In the Christian and Jewish traditions, the Old Testament offers us many models — Amos and Hosea, Jeremiah and Isaiah. The prophets condemned corrupt leaders but also called out all those privileged people in society who had turned from the demands of justice that the faith makes central to human life. In his study of The Prophets, the scholar and activist Rabbi Abraham Joshua Heschel concluded:
Above all, the prophets remind us of the moral state of a people: Few are guilty, but all are responsible. If we admit that the individual is in some measure conditioned or affected by the spirit of society, an individual’s crime discloses society’s corruption. In a community not indifferent to suffering, uncompromisingly impatient with cruelty and falsehood, continually concerned for God and every man, crime would be infrequent rather than common.
In our society, crimes by leaders are far too common. George W. Bush and Dick Cheney, as individuals, are guilty of their crime against peace and war crimes in Iraq that have resulted in the death of hundreds of thousands, just as Bill Clinton and Al Gore before them are guilty of the crime against humanity perpetrated through an economic embargo on Iraq that killed hundreds of thousands of innocents as well. These men are guilty, beyond any doubt, and they should be held accountable. But would those kinds of crimes be as frequent if the spirit of society were different? For that, we all are responsible.
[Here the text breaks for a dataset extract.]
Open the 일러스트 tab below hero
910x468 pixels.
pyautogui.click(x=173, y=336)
In assessing that responsibility, we have to be careful about simplistic judgments, for the degree of responsibility depends on privilege and power. In my case, I’m white and male, educated, with easy access to information, working in a professional job with a comfortable income and considerable freedom. People such as me, with the greatest privilege, bear greatest responsibility. But no one escapes responsibility living in an imperial state with the barbaric record of the United States (in my lifetime, we could start with the list of unjust U.S. wars, direct and through proxies, against the people of Latin America, southern Africa, Southeast Asia, the Middle East, resulting in millions of victims). Bush and Clinton couldn’t carry out their crimes in this relatively open and democratic society if we did not allow it.
To increase the chance that we can stop those crimes, we also have to be precise about the roadblocks that keep people from acting responsibly: A nominally democratic political system dominated by elites who serve primarily the wealthy in a predatory corporate capitalist system; which utilizes sophisticated propaganda techniques that have been effective in undermining real democracy; aided by mass-media industries dedicated to selling diversions to consumers more than to helping inform citizens in ways that encourage meaningful political action.
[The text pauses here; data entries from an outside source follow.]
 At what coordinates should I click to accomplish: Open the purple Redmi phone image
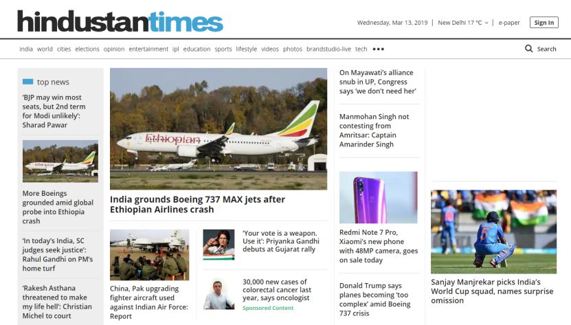point(379,197)

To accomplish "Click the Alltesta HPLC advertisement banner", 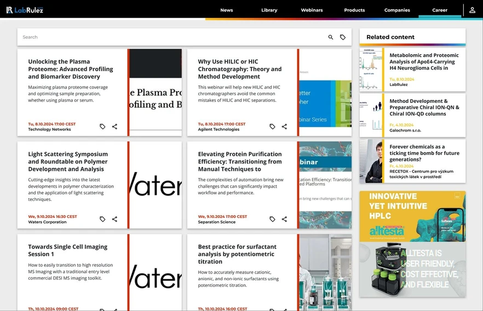I will coord(412,244).

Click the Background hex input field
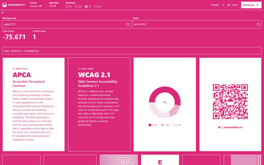pos(67,24)
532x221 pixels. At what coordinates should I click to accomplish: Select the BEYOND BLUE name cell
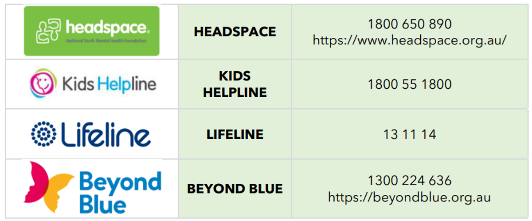[235, 188]
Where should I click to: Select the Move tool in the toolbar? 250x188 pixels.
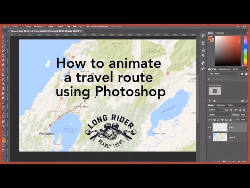(x=3, y=36)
We must hold ourselves and each other accountable, with a realistic analysis not only of how we have ended up in this dire situation but also a reasonable assessment of how different people react to the spirit of our society.
Some in the United States celebrate this unjust system and seek to enrich themselves in it; they deserve the harshest critique and condemnation. Many others simply move with the prevailing winds, taking their place in the hierarchy without much thought and little challenge; they should be challenged to rise above their willed ignorance and passivity. Some others resist, through political organizing or in quieter ways; they should be commended, with the recognition that whatever they have done it hasn’t been enough to end the nation’s imperial crimes. And we must remember that there are people in the United States suffering under such oppressive conditions that they constitute a kind of internal Third World, targeted as much as the most vulnerable people abroad.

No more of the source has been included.